We are not trying to be sexy or impressive. We are just trying to live in a world that is wholly ignorant of our plight and our struggles. Meating out the punishments and judgments because it just doesn't understand. In the thirty one years of my battles against OCD, I only learned to love myself three years ago. I had to learn to accept my faults and embrace not who I thought I would be, but who I am. That is a really long time to have to wade through the self blame and self hate to get to that point. Years to learn to that I am important. I matter. I count. I stand for something and that something is greatness, no matter how unlike everyone else I may think I am. Who would want that broken, damaged, and gross person I thought I was? Me, I want me because I am different and my life is hard but I am worth the struggle. Not just today but always.

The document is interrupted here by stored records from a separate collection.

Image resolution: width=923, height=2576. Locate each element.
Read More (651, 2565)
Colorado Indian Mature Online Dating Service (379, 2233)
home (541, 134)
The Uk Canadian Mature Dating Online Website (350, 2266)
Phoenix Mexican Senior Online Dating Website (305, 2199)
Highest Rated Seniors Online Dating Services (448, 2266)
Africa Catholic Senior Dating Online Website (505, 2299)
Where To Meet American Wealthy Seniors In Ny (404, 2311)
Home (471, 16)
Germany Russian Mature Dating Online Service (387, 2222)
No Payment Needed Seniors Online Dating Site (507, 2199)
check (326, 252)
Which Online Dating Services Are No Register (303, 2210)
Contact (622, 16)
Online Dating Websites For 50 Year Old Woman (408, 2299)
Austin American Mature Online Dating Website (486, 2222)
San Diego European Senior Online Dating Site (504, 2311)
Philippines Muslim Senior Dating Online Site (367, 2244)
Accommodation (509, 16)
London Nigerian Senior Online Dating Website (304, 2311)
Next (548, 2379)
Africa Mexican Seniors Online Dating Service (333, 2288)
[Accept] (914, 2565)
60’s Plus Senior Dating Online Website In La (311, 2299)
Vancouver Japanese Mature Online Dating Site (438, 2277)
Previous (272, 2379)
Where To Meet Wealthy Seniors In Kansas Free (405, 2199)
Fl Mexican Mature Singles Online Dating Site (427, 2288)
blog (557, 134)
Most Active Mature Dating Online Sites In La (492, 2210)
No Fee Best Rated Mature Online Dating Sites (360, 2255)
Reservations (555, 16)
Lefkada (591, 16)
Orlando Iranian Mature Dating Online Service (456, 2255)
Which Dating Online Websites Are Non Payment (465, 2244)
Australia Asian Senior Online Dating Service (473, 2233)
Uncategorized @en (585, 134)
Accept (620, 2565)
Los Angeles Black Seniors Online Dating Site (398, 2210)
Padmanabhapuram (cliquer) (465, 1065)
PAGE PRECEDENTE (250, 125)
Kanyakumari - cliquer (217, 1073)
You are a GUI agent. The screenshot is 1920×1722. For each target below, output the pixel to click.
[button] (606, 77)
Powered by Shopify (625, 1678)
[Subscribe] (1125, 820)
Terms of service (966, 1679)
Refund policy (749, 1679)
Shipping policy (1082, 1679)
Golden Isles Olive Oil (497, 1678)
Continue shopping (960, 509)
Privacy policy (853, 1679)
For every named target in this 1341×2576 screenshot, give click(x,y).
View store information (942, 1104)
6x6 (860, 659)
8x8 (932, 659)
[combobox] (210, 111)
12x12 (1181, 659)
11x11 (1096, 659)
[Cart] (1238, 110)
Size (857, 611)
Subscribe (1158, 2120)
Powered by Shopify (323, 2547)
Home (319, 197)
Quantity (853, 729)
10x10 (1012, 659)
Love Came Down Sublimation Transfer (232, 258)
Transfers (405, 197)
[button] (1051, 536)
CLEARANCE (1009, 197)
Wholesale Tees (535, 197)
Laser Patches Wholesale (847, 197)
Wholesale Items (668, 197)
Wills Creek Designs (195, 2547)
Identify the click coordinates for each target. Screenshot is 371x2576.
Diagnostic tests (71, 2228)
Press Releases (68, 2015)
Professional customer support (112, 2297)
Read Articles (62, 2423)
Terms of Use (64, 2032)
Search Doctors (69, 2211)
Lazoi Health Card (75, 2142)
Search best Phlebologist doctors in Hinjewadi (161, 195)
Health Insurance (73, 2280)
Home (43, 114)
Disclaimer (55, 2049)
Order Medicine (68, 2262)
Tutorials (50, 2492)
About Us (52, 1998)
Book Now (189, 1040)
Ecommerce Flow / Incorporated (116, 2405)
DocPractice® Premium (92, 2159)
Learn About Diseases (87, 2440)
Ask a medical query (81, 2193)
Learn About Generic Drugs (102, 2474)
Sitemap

We have to learn to love and accept ourselves in a world that does not. In a world that is ignorant and unprepared to accept us. In a world that thinks the struggles we go through are humorous or entertaining. We have to learn that we are not broken or damaged but different in a world that resists differences with a passion. It is intolerant of us and yet we have to learn to push against such intolerance because we deserve to be here. We count. We matter.
So don't claim that because you want to constantly take pictures of yourself looking pretty for a boy or a girl or to impress all of your friends with how cool you think you are, that you suffer from what we do. You have no idea the pain we live with on a daily bass and you couldn't possibly fathom such pain while you stand in front of a camera winking and acting foolish. We don't have time to worry about such things, we are too busy trying to live our lives one step at a time.